Let’s cut the polite librarian act.
For years, we’ve danced around the question with careful, academic disclaimers. “Art is subjective.” “You can’t compare Maus to Amazing Spider-Man #122.” “It depends on what you mean by ‘best.’”
But let’s be honest: Every comic reader has had that 2 a.m. argument. The one where voices rise, beer bottles become gesticulating weapons, and someone eventually shouts, “There is no fucking possible comic best!” fucking possible comic best
I’m here to argue the opposite. Not only is it possible to identify the single greatest comic ever published, but doing so is essential.

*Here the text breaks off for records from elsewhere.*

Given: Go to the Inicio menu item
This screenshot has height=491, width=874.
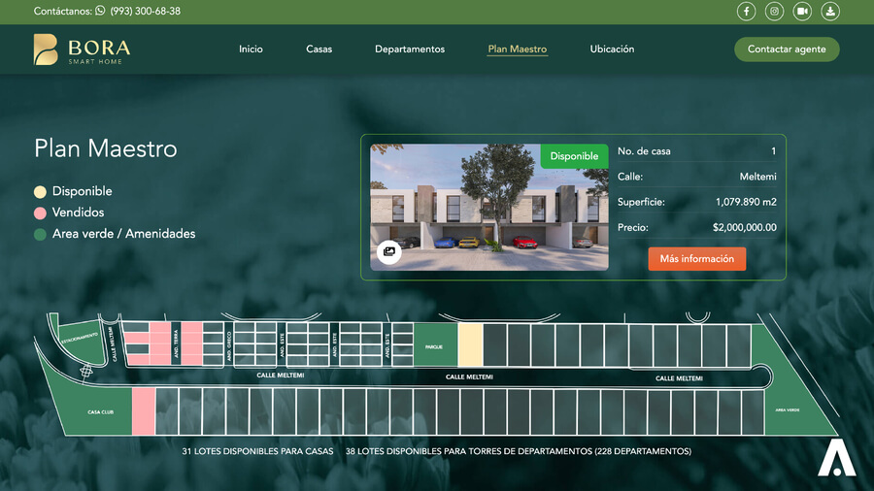Looking at the screenshot, I should click(251, 49).
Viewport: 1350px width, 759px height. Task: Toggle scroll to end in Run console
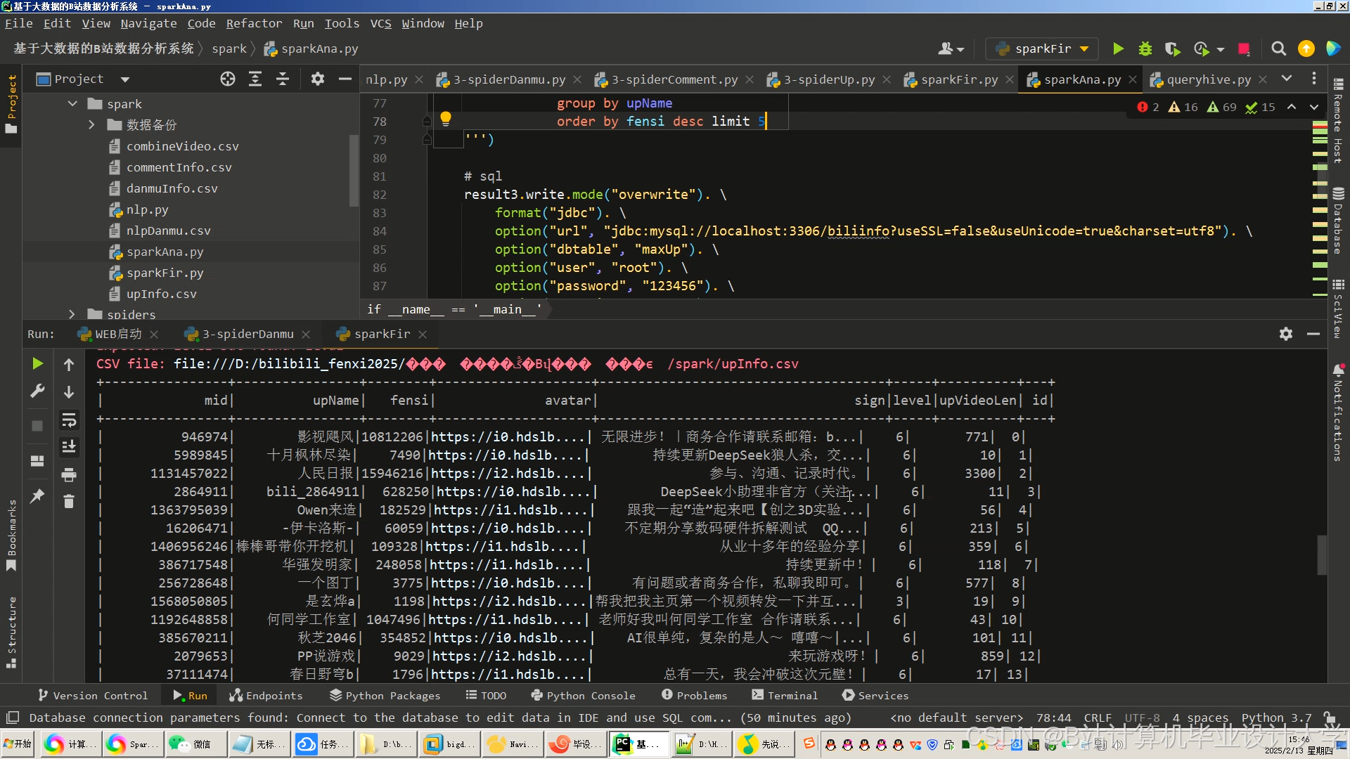[69, 447]
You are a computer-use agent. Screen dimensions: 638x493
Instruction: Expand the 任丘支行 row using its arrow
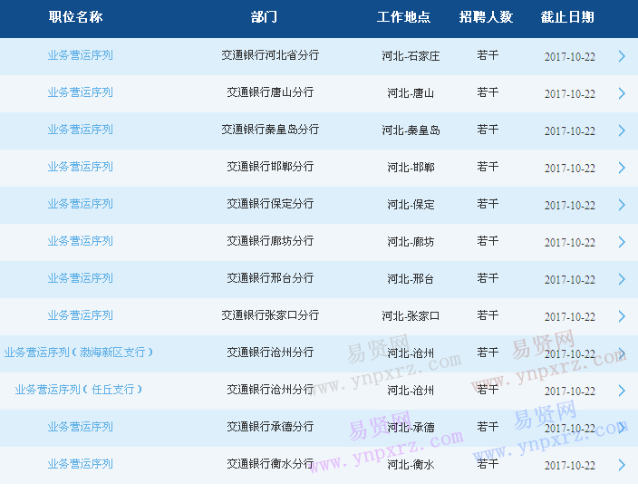tap(622, 391)
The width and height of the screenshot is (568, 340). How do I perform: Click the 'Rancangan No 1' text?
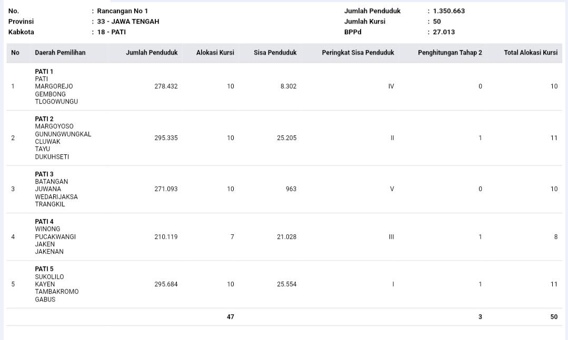(x=123, y=11)
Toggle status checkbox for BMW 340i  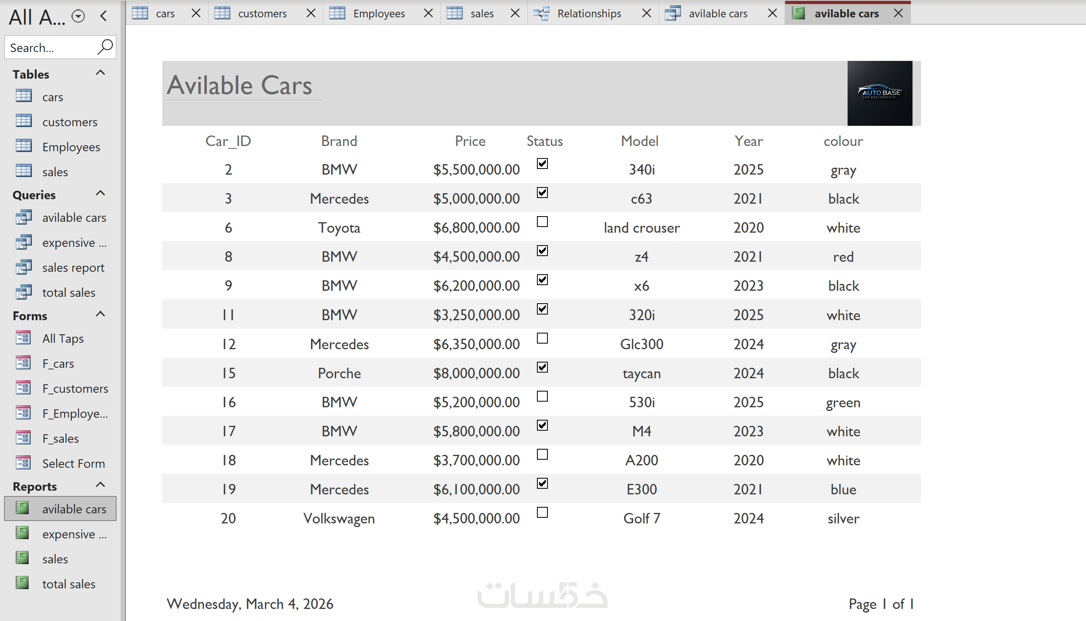point(542,164)
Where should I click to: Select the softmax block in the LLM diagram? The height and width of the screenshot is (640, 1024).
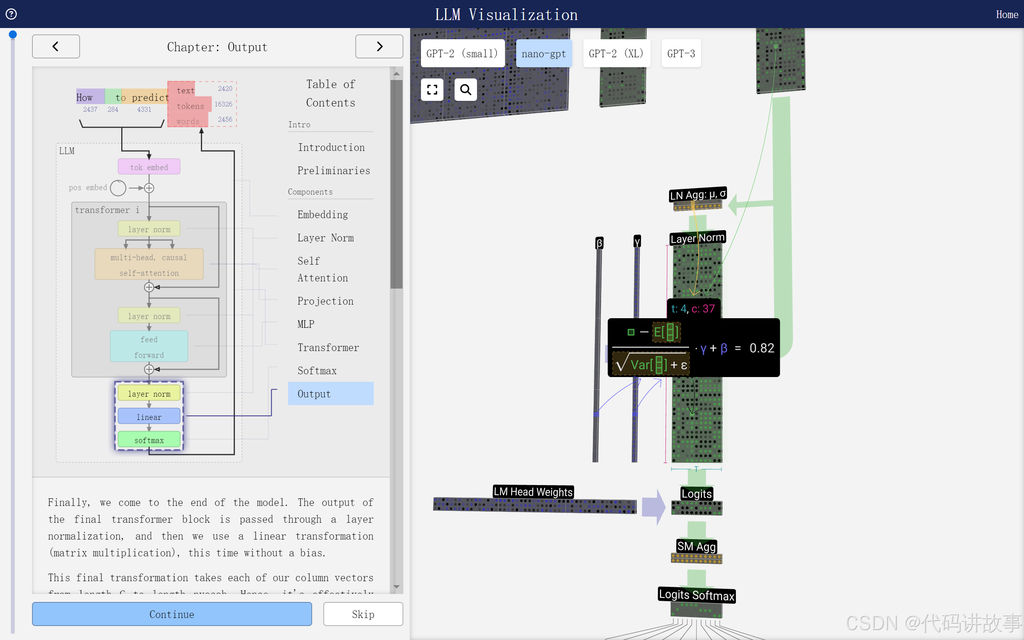point(149,440)
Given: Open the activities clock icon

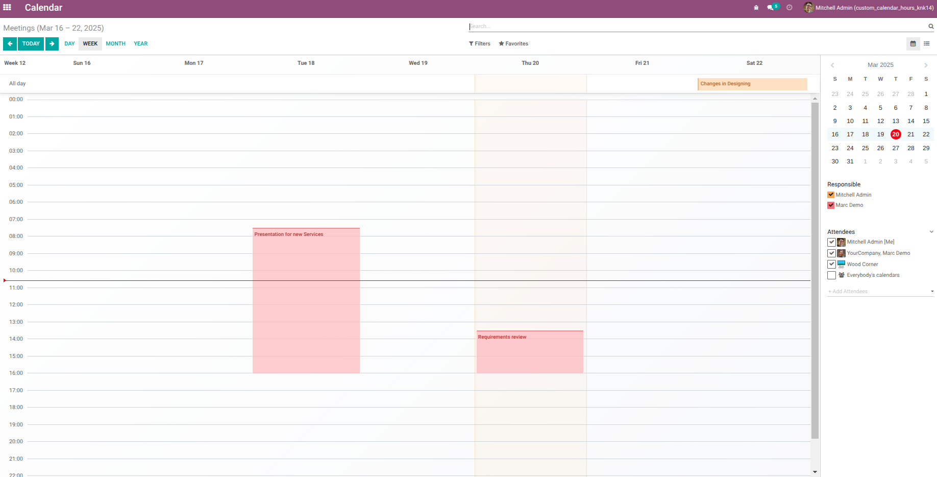Looking at the screenshot, I should click(x=790, y=8).
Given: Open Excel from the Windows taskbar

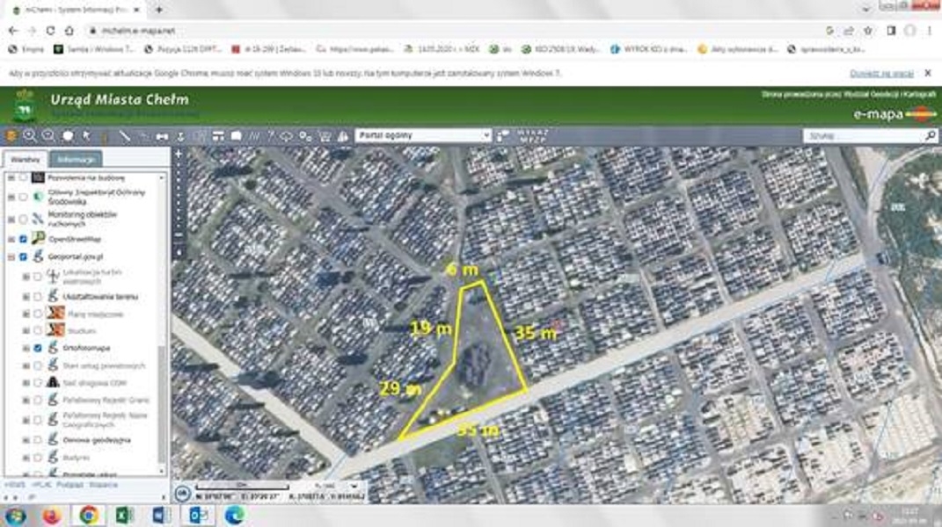Looking at the screenshot, I should tap(124, 515).
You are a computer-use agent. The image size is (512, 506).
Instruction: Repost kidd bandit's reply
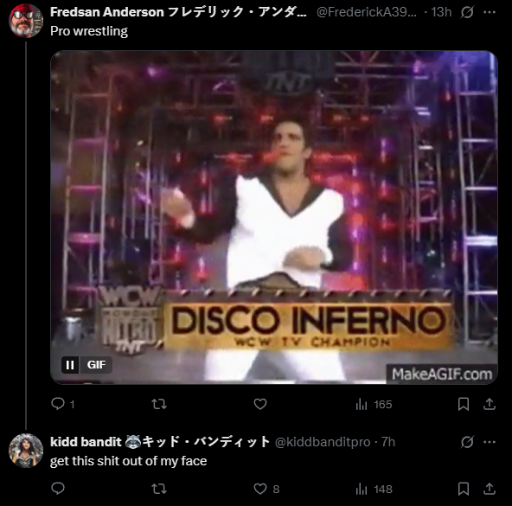tap(159, 489)
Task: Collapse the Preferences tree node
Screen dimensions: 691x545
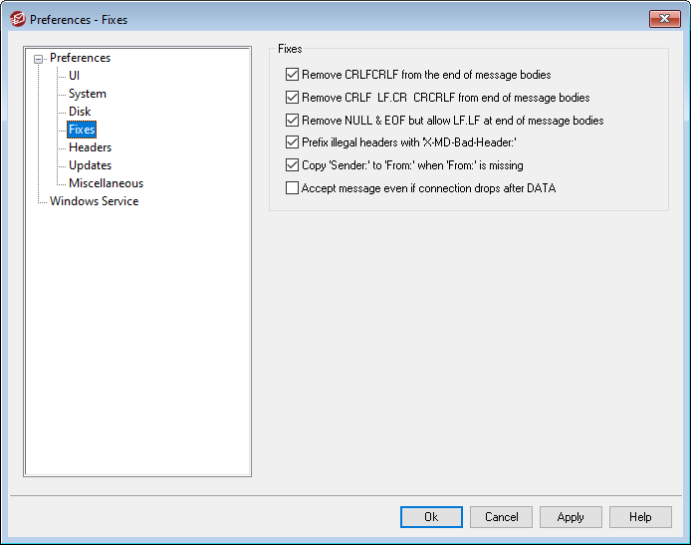Action: (39, 59)
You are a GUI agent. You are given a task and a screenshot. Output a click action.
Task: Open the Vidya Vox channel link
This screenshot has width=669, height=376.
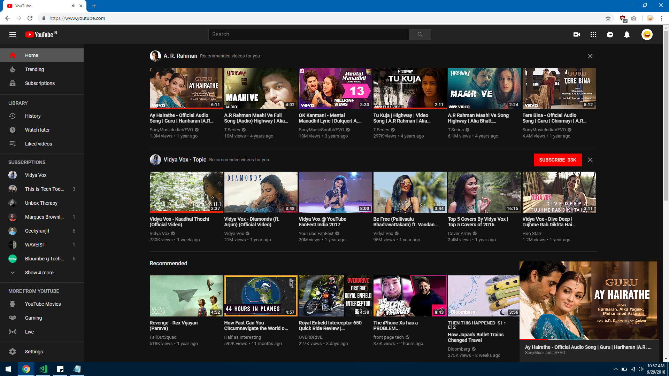click(x=36, y=175)
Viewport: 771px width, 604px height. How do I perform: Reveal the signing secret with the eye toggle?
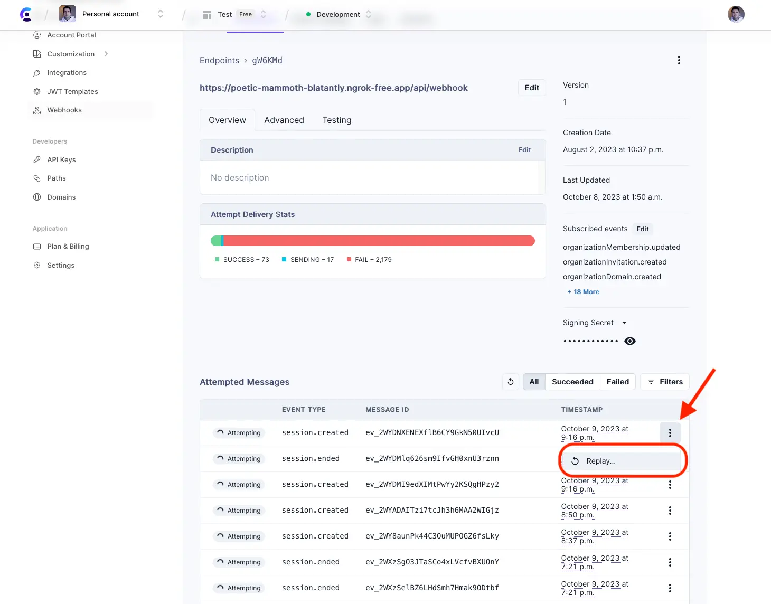(x=629, y=341)
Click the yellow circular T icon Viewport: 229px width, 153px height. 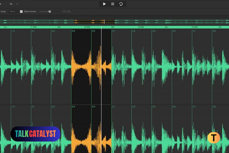pos(213,138)
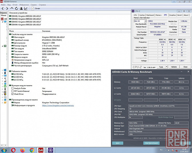Click the Отчёт report toolbar button
This screenshot has width=192, height=153.
pyautogui.click(x=36, y=8)
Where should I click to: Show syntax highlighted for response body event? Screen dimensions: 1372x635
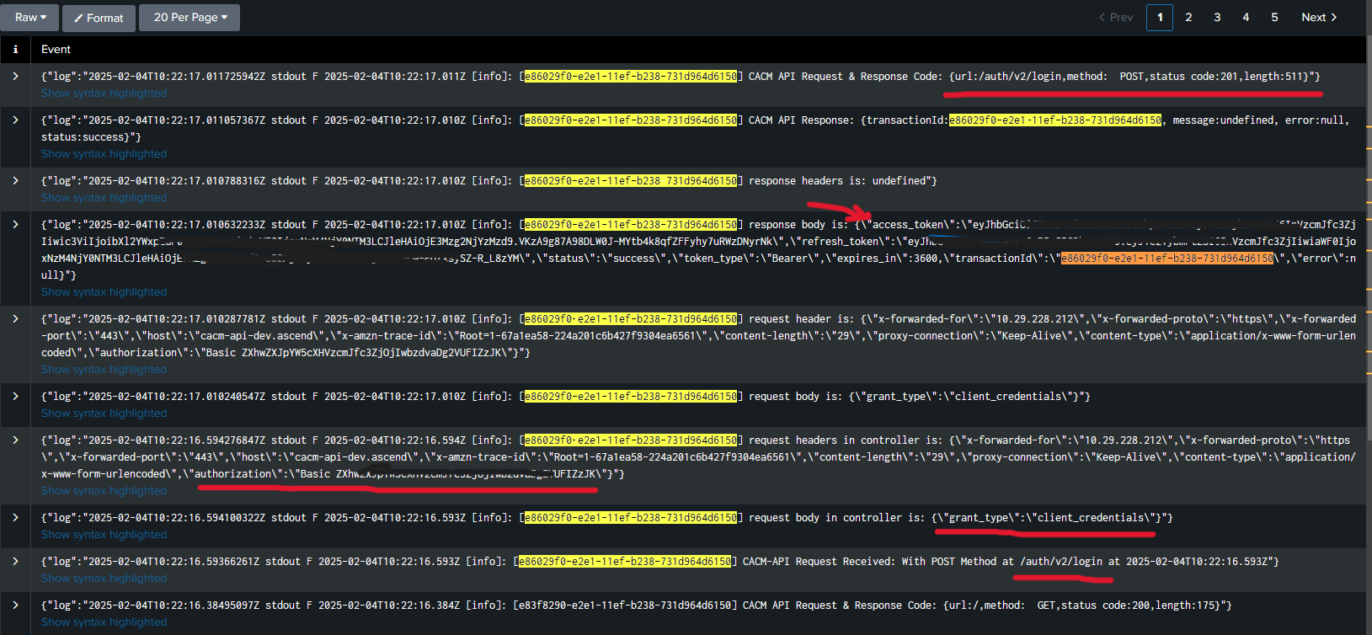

We need a Mount Rushmore. We need a heavyweight champion. We need a book you can hand to a non-believer and say, “Read this. If you don’t get it, you don’t get comics.”
So, after 15,000 hours of reading, re-reading, and arguing, let’s answer the impossible question: What is the fucking possible comic best? Let’s cut the polite librarian act
When you can’t book a flight, open a travel comic.
The scene: Jimmy finally meets the father who abandoned him. An old, frail man in a nursing home. They don’t hug. They don’t even talk about the past. They just sit. Then Jimmy’s father says, “I used to dream about you. I dreamed you were a little boy. And I was a good father.” When you can’t book a flight, open a travel comic
Jimmy says nothing. The next panel is a close-up of his hand. Trembling. Holding a paper cup.
That’s it. No explosion. No confession. Just a cup and a tremor. It’s the saddest thing I’ve ever seen in any medium. Fucking possible comic best means making sadness feel physical.